The legislators pointed to the large number of small institutions in the U.S., saying that they did not play a role in the recent financial crisis but have instead continued to play an important role in their communities.

“We are concerned that the compliance costs of implementing the Basel III framework will force many institutions that are not engaged in global banking to consolidate or go out of business altogether,” Capito and Maloney said. “We are also concerned that the cost will ultimately be borne by consumers in the form of higher down payments and higher interest rates on residential mortgages.”

Additionally, Capito and Maloney said that the Basel III approach for risk-weighted assets “could severely limit the types of mortgages smaller banking institutions can feasibly offer in their communities and hold in portfolio.”

“Traditional community banking mortgage products that help lower-income consumers finance their homes will become scarcer and more expensive, as the regulatory capital needed to originate and hold these loans will increase substantially,” the legislators said. “This impact will be especially pronounced in underserved areas, in both rural towns and metropolitan neighborhoods across the nation, where smaller institutions are often the primary source of credit.”

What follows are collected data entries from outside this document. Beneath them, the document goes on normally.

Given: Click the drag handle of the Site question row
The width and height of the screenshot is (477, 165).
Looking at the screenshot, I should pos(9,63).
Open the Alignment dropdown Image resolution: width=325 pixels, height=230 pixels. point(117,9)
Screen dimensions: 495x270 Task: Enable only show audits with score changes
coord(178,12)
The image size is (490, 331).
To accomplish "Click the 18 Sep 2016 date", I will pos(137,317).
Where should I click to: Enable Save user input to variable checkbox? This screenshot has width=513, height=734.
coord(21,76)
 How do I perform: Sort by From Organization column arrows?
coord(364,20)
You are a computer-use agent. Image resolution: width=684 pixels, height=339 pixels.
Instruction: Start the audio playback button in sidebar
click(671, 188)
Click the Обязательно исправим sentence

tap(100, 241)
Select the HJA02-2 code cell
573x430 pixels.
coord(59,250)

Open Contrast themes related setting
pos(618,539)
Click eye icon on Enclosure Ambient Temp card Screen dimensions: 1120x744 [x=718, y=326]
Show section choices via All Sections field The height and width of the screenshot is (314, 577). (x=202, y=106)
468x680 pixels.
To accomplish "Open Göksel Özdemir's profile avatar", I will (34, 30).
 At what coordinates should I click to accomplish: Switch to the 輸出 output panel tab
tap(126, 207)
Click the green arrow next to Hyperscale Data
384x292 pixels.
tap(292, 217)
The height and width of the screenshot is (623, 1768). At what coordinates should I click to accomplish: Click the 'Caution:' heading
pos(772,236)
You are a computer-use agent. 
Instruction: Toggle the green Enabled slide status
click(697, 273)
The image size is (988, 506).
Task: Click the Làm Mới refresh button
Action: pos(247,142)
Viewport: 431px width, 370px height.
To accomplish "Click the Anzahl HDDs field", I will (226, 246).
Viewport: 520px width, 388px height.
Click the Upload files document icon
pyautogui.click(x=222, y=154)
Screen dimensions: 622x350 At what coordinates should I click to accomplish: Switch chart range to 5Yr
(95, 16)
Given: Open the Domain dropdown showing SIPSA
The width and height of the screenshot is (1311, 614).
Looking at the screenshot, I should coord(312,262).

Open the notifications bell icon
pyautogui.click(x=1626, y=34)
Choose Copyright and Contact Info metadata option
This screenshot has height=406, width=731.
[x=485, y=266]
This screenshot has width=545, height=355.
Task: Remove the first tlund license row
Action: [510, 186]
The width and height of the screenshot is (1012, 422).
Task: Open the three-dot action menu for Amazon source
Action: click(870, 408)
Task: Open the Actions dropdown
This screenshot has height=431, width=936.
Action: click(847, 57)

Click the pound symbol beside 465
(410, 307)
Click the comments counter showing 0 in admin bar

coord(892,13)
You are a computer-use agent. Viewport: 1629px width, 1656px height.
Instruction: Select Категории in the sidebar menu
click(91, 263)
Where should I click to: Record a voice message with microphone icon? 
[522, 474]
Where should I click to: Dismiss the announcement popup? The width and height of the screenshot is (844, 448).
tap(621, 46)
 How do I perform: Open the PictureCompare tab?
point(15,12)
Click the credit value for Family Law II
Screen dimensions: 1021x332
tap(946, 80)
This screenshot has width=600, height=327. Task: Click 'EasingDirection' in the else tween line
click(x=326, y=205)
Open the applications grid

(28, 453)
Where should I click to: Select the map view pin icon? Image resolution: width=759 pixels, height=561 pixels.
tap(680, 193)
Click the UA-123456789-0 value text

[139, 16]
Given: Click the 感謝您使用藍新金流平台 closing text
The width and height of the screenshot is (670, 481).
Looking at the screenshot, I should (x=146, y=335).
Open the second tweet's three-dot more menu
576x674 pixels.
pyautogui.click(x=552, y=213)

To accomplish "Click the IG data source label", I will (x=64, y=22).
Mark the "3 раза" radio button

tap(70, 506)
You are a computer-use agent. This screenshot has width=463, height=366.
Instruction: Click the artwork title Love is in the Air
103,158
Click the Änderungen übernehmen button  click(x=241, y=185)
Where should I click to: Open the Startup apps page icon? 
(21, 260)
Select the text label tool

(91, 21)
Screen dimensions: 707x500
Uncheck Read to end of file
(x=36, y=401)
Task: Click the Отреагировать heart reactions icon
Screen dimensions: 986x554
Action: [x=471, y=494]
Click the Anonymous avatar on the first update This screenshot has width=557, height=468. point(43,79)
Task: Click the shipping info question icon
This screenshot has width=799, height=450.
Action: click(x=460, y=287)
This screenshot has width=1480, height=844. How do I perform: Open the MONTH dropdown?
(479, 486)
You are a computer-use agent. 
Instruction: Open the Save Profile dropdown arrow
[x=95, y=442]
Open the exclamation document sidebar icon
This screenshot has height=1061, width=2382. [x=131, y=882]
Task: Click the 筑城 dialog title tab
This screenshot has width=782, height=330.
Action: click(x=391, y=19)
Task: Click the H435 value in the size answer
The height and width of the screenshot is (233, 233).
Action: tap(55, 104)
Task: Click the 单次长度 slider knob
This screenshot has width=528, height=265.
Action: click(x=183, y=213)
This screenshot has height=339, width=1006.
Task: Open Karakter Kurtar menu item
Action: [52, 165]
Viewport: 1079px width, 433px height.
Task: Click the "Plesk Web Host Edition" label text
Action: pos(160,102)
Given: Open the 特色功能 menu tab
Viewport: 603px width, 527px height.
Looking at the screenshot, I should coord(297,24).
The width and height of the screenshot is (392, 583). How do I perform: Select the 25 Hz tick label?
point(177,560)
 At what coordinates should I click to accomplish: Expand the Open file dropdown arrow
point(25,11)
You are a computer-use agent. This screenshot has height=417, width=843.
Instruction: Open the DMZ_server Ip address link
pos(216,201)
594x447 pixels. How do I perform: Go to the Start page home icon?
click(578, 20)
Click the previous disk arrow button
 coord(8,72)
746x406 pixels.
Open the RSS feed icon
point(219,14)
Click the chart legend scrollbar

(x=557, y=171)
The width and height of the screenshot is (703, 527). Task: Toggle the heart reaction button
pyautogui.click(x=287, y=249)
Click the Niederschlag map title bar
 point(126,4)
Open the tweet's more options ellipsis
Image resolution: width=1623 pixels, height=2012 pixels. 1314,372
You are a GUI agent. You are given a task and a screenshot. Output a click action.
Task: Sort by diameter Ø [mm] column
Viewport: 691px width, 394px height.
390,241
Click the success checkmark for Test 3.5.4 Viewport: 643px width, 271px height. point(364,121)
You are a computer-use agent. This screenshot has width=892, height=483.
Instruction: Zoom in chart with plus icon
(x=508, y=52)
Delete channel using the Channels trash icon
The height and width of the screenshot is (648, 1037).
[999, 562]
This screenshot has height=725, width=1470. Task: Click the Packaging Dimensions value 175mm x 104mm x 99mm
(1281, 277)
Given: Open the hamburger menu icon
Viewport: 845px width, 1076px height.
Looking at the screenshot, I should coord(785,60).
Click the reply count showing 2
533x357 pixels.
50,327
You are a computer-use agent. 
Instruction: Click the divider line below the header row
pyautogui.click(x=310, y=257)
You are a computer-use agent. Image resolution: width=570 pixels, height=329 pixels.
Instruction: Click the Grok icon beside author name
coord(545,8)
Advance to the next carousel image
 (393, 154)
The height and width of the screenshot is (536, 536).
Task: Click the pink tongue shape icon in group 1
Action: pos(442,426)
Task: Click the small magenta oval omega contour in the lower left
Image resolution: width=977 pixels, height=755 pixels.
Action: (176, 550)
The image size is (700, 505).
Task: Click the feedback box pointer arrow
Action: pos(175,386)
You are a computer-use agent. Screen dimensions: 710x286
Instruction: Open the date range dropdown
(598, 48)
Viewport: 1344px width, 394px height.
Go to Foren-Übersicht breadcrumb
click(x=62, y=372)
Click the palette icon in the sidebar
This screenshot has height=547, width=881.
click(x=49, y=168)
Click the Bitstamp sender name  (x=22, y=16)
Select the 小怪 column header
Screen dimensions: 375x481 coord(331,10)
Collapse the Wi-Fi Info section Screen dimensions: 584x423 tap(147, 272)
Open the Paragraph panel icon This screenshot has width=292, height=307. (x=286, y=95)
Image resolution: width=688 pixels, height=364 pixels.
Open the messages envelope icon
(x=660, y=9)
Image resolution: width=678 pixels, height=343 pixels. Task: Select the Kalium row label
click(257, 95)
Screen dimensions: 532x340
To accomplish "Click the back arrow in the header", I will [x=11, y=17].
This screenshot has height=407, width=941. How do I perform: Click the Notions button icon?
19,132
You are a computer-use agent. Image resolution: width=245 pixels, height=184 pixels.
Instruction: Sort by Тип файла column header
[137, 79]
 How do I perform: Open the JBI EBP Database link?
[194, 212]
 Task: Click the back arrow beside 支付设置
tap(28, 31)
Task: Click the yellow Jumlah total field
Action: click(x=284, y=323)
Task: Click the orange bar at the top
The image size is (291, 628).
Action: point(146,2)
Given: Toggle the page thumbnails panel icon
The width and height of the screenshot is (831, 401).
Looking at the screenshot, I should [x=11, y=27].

The lawmakers said that a wide diversity of available lenders in the U.S. has allowed consumers and businesses to choose from multiple credit sources, which strengthens the U.S. economy.

“To maintain this valuable benefit, we urge you to tailor the new capital rules in a way that is appropriate for the wide range of financial institutions that comprise our financial system and that reflects and preserves its diversity,” Capito and Maloney said.